Within Phnom Penh, this includes fixing 389km of roads over the next five years, building six flyovers to reduce traffic congestion, and developing a LRT monorail subway tramway.
To promote the use of inland waterways instead of transportation via roads, the Phnom Penh Autonomous Port (PPAP) is planning to develop small-scale sub-feeder multipurpose terminals along the Mekong and Tonle Sap rivers. The capacity of the port will be increased to 500,000TEUs and a logistics centre will be developed within the port supporting area, incorporating a rice processing facility and establishment of cold/dry warehouse.
Interest in Sihanoukville is picking up. It’s currently a hotbed of construction activity as it urbanises and develops. The number of containers handled at Sihanoukville Autonomous Port (PAS), the nation’s only deep-sea port, increased by about 17% as the handling capacity of the port improved. In end 2018, this reached a total of 537,107 20-foot equivalent units (TEU).

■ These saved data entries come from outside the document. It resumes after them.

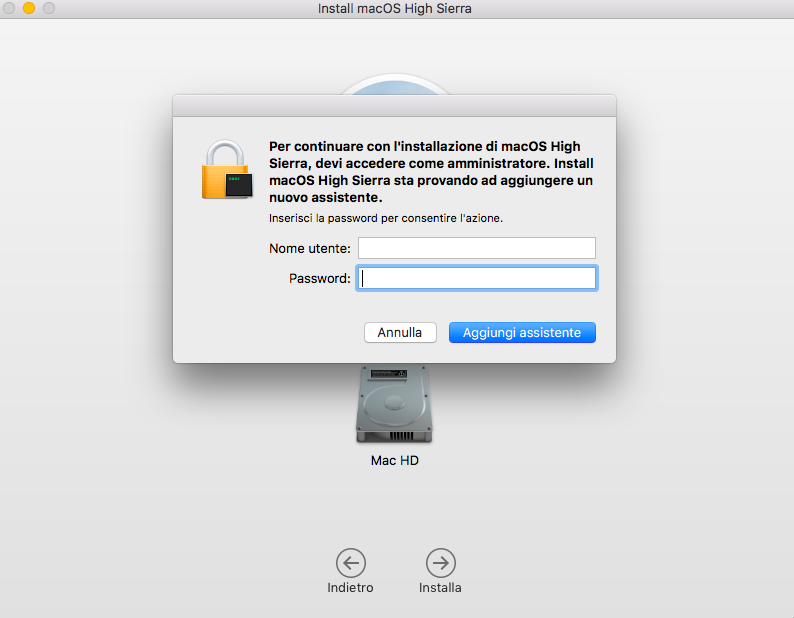This screenshot has width=794, height=618.
Task: Click the Install macOS High Sierra window title
Action: click(x=394, y=9)
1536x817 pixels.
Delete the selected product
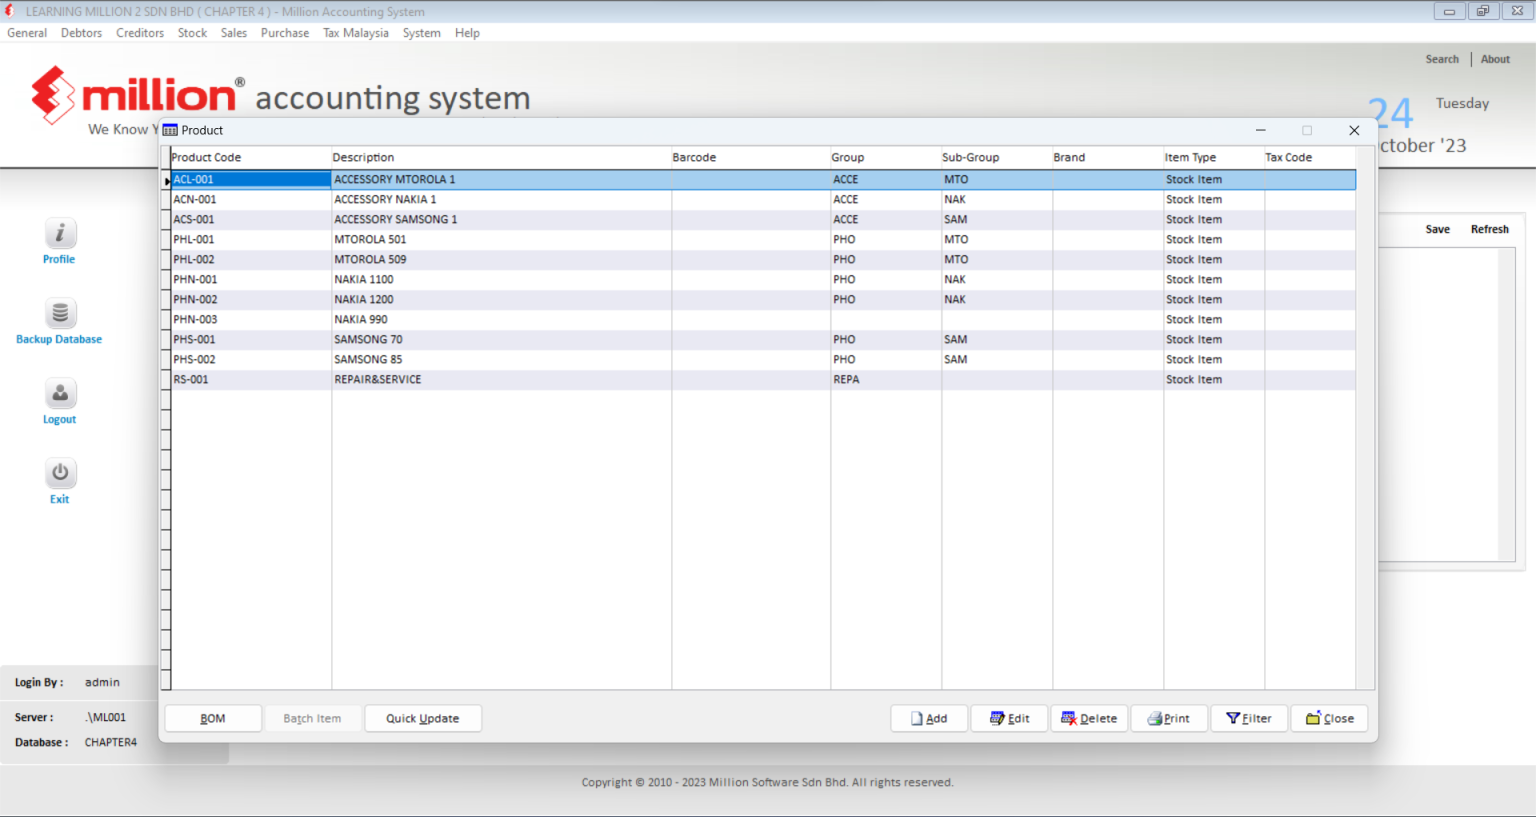click(x=1089, y=718)
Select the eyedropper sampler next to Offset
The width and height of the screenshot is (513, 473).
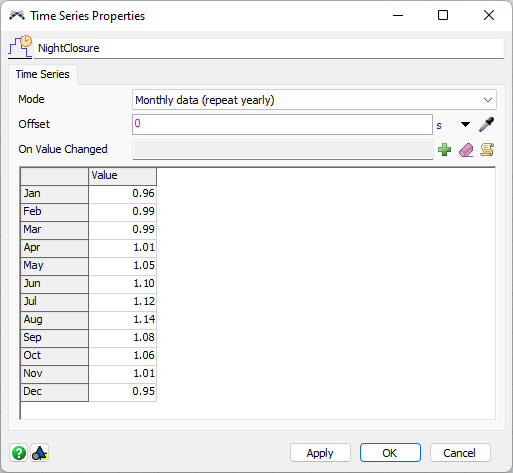click(x=486, y=125)
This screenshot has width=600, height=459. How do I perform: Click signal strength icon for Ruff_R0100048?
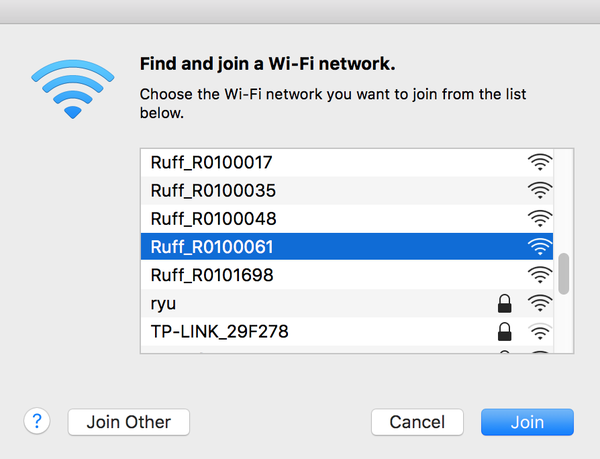click(540, 218)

The Ministry of Public Works & Transport is also working with Japanese Investment Cooperation Agency (JICA) towards a new container development project at Sihanoukville. This will increase the draft at the port to 14.5m, allowing larger container ships of 5,000 TEUs to berth. Freight rates are expected to fall due to economies of scale, thereby making PAS a much more attractive port of call for more than 90% of the vessels in the region.
Construction is also due to begin soon on a major expressway that will connect Phnom Penh to Sihanoukville, while the local government has plans to build a ring road in Sihanoukville to further improve connectivity.